> **What is required**
Return the entire listing exactly, leaving nothing out.

> **Supplied entries**
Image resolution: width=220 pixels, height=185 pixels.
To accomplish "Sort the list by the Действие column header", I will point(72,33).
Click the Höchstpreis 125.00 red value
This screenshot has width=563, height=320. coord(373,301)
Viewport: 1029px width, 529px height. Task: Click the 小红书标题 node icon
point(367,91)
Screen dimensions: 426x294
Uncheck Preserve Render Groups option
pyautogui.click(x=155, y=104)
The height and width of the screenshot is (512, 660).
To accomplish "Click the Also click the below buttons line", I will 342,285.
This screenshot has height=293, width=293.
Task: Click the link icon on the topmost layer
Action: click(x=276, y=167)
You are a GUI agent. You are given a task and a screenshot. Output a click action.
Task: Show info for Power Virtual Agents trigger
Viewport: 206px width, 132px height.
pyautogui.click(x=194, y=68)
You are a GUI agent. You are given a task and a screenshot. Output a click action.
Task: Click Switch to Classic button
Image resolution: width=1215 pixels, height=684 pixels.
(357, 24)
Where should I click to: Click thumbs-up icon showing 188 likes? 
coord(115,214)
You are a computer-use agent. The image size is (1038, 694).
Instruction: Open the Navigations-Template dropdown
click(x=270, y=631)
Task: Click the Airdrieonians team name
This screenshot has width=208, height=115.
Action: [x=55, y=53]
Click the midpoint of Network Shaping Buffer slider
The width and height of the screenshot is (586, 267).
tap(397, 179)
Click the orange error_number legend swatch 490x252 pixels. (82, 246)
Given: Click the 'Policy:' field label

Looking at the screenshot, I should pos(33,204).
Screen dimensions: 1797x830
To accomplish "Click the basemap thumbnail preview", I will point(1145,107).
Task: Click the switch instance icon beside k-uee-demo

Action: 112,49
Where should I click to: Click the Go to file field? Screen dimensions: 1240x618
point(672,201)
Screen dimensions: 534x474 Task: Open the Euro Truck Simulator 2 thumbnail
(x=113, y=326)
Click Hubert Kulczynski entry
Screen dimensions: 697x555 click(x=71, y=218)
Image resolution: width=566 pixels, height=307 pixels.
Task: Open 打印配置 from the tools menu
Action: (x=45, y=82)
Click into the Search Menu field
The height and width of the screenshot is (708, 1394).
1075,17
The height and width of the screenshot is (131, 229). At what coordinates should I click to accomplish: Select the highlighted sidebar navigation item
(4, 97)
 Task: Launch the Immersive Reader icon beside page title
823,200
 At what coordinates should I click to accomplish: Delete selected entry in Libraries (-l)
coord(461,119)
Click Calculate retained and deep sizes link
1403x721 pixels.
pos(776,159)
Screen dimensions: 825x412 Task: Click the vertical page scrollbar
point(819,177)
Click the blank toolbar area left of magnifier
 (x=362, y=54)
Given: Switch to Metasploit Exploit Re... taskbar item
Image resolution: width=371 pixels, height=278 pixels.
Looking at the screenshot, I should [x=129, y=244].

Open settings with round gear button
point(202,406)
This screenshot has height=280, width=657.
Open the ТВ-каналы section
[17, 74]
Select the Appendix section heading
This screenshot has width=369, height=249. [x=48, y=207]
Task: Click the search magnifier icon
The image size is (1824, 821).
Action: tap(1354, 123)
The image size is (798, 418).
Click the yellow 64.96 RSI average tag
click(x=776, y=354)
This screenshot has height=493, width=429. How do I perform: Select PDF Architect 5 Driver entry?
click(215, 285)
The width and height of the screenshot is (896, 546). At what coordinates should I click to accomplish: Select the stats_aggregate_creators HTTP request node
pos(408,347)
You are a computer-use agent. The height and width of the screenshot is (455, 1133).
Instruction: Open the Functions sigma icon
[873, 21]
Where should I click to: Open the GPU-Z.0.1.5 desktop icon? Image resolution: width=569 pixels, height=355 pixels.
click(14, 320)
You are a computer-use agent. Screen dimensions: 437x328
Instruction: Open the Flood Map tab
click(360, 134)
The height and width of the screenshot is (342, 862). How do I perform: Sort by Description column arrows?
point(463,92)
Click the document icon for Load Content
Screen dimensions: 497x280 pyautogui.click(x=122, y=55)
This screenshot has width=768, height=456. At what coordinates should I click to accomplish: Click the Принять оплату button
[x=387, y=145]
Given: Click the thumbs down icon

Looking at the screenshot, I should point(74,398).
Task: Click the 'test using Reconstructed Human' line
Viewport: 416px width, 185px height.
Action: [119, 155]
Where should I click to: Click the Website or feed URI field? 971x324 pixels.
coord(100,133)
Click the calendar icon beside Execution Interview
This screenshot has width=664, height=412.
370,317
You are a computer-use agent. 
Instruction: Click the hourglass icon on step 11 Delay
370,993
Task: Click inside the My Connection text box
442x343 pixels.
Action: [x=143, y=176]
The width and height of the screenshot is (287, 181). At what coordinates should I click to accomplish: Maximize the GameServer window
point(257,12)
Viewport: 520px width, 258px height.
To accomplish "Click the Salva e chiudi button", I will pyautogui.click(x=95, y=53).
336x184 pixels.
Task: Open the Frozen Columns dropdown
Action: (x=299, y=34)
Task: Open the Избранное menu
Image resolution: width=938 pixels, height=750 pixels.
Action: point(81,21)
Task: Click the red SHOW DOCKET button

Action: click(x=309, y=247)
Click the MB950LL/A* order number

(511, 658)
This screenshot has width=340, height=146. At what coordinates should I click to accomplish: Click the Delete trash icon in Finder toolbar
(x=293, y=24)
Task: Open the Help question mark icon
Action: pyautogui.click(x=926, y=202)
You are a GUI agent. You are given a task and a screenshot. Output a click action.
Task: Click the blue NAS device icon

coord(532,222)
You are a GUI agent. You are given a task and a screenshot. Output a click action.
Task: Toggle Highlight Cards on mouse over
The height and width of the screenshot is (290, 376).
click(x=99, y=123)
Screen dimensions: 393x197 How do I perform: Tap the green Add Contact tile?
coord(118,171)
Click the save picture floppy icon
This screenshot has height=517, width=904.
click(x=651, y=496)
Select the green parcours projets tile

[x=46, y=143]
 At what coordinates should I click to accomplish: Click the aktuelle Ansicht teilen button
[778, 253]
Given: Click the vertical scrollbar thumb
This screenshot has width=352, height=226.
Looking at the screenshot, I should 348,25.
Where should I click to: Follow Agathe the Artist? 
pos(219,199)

> **Reply to the exercise**
Image resolution: width=220 pixels, height=185 pixels.
To accomplish "Sort the list by the Действие column header", I will point(72,33).
Click the Höchstpreis 125.00 red value
This screenshot has width=563, height=320. coord(373,301)
Viewport: 1029px width, 529px height. Task: Click the 小红书标题 node icon
point(367,91)
Screen dimensions: 426x294
Uncheck Preserve Render Groups option
pyautogui.click(x=155, y=104)
The height and width of the screenshot is (512, 660).
To accomplish "Click the Also click the below buttons line", I will 342,285.
This screenshot has height=293, width=293.
Task: Click the link icon on the topmost layer
Action: click(x=276, y=167)
You are a GUI agent. You are given a task and a screenshot. Output a click action.
Task: Show info for Power Virtual Agents trigger
Viewport: 206px width, 132px height.
pyautogui.click(x=194, y=68)
You are a GUI agent. You are given a task and a screenshot. Output a click action.
Task: Click Switch to Classic button
Image resolution: width=1215 pixels, height=684 pixels.
(357, 24)
Where should I click to: Click thumbs-up icon showing 188 likes? 
coord(115,214)
You are a computer-use agent. The image size is (1038, 694).
Instruction: Open the Navigations-Template dropdown
click(x=270, y=631)
Task: Click the Airdrieonians team name
This screenshot has width=208, height=115.
Action: [x=55, y=53]
Click the midpoint of Network Shaping Buffer slider
The width and height of the screenshot is (586, 267).
tap(397, 179)
Click the orange error_number legend swatch 490x252 pixels. (82, 246)
Given: Click the 'Policy:' field label

Looking at the screenshot, I should pos(33,204).
Screen dimensions: 1797x830
To accomplish "Click the basemap thumbnail preview", I will point(1145,107).
Task: Click the switch instance icon beside k-uee-demo

Action: 112,49
Where should I click to: Click the Go to file field? Screen dimensions: 1240x618
point(672,201)
Screen dimensions: 534x474 Task: Open the Euro Truck Simulator 2 thumbnail
(x=113, y=326)
Click Hubert Kulczynski entry
Screen dimensions: 697x555 click(x=71, y=218)
Image resolution: width=566 pixels, height=307 pixels.
Task: Open 打印配置 from the tools menu
Action: (x=45, y=82)
Click into the Search Menu field
The height and width of the screenshot is (708, 1394).
1075,17
The height and width of the screenshot is (131, 229). At what coordinates should I click to accomplish: Select the highlighted sidebar navigation item
(4, 97)
 Task: Launch the Immersive Reader icon beside page title
823,200
 At what coordinates should I click to accomplish: Delete selected entry in Libraries (-l)
coord(461,119)
Click Calculate retained and deep sizes link
1403x721 pixels.
pos(776,159)
Screen dimensions: 825x412 Task: Click the vertical page scrollbar
point(819,177)
Click the blank toolbar area left of magnifier
 (x=362, y=54)
Given: Switch to Metasploit Exploit Re... taskbar item
Image resolution: width=371 pixels, height=278 pixels.
Looking at the screenshot, I should [x=129, y=244].

Open settings with round gear button
point(202,406)
This screenshot has height=280, width=657.
Open the ТВ-каналы section
[17, 74]
Select the Appendix section heading
This screenshot has width=369, height=249. [x=48, y=207]
Task: Click the search magnifier icon
The image size is (1824, 821).
Action: tap(1354, 123)
The image size is (798, 418).
Click the yellow 64.96 RSI average tag
click(x=776, y=354)
This screenshot has height=493, width=429. How do I perform: Select PDF Architect 5 Driver entry?
click(215, 285)
The width and height of the screenshot is (896, 546). At what coordinates should I click to accomplish: Select the stats_aggregate_creators HTTP request node
pos(408,347)
You are a computer-use agent. The height and width of the screenshot is (455, 1133).
Instruction: Open the Functions sigma icon
[873, 21]
Where should I click to: Open the GPU-Z.0.1.5 desktop icon? Image resolution: width=569 pixels, height=355 pixels.
click(14, 320)
You are a computer-use agent. Screen dimensions: 437x328
Instruction: Open the Flood Map tab
click(360, 134)
The height and width of the screenshot is (342, 862). How do I perform: Sort by Description column arrows?
point(463,92)
Click the document icon for Load Content
Screen dimensions: 497x280 pyautogui.click(x=122, y=55)
This screenshot has width=768, height=456. At what coordinates should I click to accomplish: Click the Принять оплату button
[x=387, y=145]
Given: Click the thumbs down icon

Looking at the screenshot, I should point(74,398).
Task: Click the 'test using Reconstructed Human' line
Viewport: 416px width, 185px height.
Action: [119, 155]
Where should I click to: Click the Website or feed URI field? 971x324 pixels.
coord(100,133)
Click the calendar icon beside Execution Interview
This screenshot has width=664, height=412.
370,317
You are a computer-use agent. 
Instruction: Click the hourglass icon on step 11 Delay
370,993
Task: Click inside the My Connection text box
442x343 pixels.
Action: [x=143, y=176]
The width and height of the screenshot is (287, 181). At what coordinates should I click to accomplish: Maximize the GameServer window
point(257,12)
Viewport: 520px width, 258px height.
To accomplish "Click the Salva e chiudi button", I will pyautogui.click(x=95, y=53).
336x184 pixels.
Task: Open the Frozen Columns dropdown
Action: (x=299, y=34)
Task: Open the Избранное menu
Image resolution: width=938 pixels, height=750 pixels.
Action: point(81,21)
Task: Click the red SHOW DOCKET button

Action: click(x=309, y=247)
Click the MB950LL/A* order number

(511, 658)
This screenshot has width=340, height=146. At what coordinates should I click to accomplish: Click the Delete trash icon in Finder toolbar
(x=293, y=24)
Task: Open the Help question mark icon
Action: pyautogui.click(x=926, y=202)
You are a GUI agent. You are given a task and a screenshot. Output a click action.
Task: Click the blue NAS device icon

coord(532,222)
You are a GUI agent. You are given a task and a screenshot. Output a click action.
Task: Toggle Highlight Cards on mouse over
The height and width of the screenshot is (290, 376).
click(x=99, y=123)
Screen dimensions: 393x197 How do I perform: Tap the green Add Contact tile?
coord(118,171)
Click the save picture floppy icon
This screenshot has height=517, width=904.
click(x=651, y=496)
Select the green parcours projets tile

[x=46, y=143]
 At what coordinates should I click to accomplish: Click the aktuelle Ansicht teilen button
[778, 253]
Given: Click the vertical scrollbar thumb
This screenshot has width=352, height=226.
Looking at the screenshot, I should 348,25.
Where should I click to: Follow Agathe the Artist? 
pos(219,199)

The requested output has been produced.